Requirement:
Provide only the number of lines in the records below that contain "Create".

━━━━━ Information supplied

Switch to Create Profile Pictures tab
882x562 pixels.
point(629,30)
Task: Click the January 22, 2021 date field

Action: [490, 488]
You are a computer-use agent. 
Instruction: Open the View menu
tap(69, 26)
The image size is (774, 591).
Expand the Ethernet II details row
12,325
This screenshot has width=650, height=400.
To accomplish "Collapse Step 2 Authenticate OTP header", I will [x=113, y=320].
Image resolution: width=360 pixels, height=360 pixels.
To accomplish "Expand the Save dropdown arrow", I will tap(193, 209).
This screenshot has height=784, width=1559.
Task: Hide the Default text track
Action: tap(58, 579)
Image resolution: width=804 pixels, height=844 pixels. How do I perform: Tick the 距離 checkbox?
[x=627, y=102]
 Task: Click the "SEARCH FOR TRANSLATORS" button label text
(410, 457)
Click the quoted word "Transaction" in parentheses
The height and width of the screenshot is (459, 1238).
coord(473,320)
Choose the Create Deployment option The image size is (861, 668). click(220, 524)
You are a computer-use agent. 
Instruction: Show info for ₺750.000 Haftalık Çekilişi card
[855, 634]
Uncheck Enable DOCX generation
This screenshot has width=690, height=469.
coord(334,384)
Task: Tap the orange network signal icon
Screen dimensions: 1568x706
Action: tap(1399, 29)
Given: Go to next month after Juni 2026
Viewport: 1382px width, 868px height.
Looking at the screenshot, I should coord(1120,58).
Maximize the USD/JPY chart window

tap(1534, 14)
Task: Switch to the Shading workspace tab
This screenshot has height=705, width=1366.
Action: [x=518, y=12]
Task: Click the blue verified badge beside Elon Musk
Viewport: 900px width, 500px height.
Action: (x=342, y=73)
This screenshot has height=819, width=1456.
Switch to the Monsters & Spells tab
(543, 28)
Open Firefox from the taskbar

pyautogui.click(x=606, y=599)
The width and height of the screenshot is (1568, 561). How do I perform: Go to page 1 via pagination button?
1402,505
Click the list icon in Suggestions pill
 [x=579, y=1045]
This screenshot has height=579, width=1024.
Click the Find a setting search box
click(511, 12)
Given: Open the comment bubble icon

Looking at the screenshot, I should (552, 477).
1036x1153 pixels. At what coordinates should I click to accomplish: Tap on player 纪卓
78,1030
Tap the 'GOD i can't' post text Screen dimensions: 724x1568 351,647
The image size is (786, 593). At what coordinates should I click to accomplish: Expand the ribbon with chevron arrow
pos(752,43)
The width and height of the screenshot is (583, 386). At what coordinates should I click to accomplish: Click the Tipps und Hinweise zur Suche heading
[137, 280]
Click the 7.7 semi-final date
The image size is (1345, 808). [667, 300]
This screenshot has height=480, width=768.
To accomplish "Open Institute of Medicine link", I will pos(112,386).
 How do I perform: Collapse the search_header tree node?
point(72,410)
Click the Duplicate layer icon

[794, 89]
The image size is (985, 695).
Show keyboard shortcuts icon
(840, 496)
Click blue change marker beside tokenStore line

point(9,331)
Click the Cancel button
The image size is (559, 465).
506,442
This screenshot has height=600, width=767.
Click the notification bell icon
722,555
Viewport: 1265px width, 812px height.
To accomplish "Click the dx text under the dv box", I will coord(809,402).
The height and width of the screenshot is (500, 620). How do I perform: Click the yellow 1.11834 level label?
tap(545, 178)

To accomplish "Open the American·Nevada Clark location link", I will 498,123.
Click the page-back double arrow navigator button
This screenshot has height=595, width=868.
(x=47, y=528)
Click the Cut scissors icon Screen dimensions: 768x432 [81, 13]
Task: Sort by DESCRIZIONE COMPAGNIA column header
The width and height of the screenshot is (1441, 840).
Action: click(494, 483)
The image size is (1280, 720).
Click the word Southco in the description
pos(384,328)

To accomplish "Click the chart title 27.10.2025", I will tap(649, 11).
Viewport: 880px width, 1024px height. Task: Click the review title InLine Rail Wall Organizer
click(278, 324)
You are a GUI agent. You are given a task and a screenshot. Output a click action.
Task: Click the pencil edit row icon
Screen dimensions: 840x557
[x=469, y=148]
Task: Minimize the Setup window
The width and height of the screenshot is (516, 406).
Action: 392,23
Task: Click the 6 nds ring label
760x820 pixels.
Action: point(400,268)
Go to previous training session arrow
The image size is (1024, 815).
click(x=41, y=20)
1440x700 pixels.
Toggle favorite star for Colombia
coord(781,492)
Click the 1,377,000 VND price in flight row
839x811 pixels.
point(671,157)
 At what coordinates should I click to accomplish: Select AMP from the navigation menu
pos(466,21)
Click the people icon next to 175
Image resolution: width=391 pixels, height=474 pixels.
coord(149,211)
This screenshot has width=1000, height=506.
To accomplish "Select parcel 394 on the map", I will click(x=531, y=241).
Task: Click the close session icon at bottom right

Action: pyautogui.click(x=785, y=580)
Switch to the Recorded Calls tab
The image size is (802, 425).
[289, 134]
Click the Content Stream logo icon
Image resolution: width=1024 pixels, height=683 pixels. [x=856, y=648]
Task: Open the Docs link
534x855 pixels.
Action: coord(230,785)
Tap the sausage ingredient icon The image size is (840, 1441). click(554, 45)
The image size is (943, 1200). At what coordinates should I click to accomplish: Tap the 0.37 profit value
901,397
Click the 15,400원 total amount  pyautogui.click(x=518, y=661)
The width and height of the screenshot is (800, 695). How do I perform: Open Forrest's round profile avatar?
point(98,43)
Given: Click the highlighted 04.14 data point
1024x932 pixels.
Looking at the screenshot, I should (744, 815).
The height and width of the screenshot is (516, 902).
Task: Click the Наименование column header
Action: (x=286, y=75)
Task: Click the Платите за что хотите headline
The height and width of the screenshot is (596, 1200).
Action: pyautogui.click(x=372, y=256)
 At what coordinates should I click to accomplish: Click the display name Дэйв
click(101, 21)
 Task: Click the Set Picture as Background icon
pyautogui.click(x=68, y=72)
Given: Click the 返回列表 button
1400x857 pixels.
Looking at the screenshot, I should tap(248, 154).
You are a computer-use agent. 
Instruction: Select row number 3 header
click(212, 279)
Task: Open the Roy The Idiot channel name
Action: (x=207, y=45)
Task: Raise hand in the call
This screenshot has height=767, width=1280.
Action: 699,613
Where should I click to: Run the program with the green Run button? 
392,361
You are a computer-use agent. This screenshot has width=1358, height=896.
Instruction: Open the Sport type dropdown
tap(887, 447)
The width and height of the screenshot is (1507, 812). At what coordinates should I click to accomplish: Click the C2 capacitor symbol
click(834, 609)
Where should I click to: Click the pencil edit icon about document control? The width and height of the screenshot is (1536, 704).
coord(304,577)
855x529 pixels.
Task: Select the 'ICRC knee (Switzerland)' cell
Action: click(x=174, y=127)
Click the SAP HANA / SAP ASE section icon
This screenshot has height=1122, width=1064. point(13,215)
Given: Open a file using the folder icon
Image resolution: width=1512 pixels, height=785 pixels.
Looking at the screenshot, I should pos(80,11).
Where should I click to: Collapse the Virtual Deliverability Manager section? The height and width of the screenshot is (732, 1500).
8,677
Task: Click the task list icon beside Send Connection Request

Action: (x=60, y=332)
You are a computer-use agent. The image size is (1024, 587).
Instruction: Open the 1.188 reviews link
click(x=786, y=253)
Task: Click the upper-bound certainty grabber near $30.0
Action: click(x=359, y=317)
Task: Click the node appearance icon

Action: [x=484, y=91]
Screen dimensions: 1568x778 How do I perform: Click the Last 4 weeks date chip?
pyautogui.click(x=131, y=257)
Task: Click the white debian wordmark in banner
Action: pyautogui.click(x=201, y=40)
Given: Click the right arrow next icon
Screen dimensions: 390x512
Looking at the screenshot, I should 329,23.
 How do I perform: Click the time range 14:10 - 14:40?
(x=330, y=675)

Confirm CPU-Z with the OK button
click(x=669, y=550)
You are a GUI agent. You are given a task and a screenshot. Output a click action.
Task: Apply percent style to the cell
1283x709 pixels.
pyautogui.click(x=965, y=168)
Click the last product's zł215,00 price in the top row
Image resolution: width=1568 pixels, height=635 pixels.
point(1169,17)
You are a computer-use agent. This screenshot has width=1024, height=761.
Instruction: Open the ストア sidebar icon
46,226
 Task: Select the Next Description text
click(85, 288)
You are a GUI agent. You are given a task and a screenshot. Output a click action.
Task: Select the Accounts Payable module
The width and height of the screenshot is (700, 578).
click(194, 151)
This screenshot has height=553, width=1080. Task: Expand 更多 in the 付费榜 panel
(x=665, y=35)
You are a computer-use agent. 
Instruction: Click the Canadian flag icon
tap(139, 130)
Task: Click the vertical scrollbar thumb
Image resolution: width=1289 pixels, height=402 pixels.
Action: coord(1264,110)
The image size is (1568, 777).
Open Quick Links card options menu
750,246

━━━━━━━━━━

Result for this task:
2